» Description of the task:
Using the entries below, give the count of lines that hold "will". Say nothing besides the number.

*** Data excerpts ***

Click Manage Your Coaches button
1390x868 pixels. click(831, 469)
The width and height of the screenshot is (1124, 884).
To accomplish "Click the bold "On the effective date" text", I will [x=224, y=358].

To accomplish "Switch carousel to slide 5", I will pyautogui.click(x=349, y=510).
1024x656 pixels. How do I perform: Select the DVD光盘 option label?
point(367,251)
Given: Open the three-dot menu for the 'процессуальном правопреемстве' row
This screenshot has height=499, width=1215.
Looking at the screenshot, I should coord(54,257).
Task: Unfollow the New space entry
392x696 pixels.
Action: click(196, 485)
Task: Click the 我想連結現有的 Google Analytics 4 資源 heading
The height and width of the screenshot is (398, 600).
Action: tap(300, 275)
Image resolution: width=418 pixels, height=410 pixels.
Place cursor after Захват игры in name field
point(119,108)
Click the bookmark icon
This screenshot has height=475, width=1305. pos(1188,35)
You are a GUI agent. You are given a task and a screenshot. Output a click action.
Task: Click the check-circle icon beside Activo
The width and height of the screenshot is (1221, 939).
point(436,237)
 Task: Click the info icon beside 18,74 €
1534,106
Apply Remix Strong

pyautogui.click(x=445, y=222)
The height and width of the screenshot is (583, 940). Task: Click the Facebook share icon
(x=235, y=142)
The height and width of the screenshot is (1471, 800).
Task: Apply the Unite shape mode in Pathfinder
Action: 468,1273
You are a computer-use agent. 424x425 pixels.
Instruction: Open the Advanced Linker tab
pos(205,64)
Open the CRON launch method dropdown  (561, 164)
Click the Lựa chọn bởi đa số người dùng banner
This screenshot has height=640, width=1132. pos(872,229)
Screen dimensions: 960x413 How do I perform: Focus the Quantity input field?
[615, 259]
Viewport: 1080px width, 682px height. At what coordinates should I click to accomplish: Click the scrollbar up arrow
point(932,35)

*** End of Data excerpts ***

» Completed exercise:
2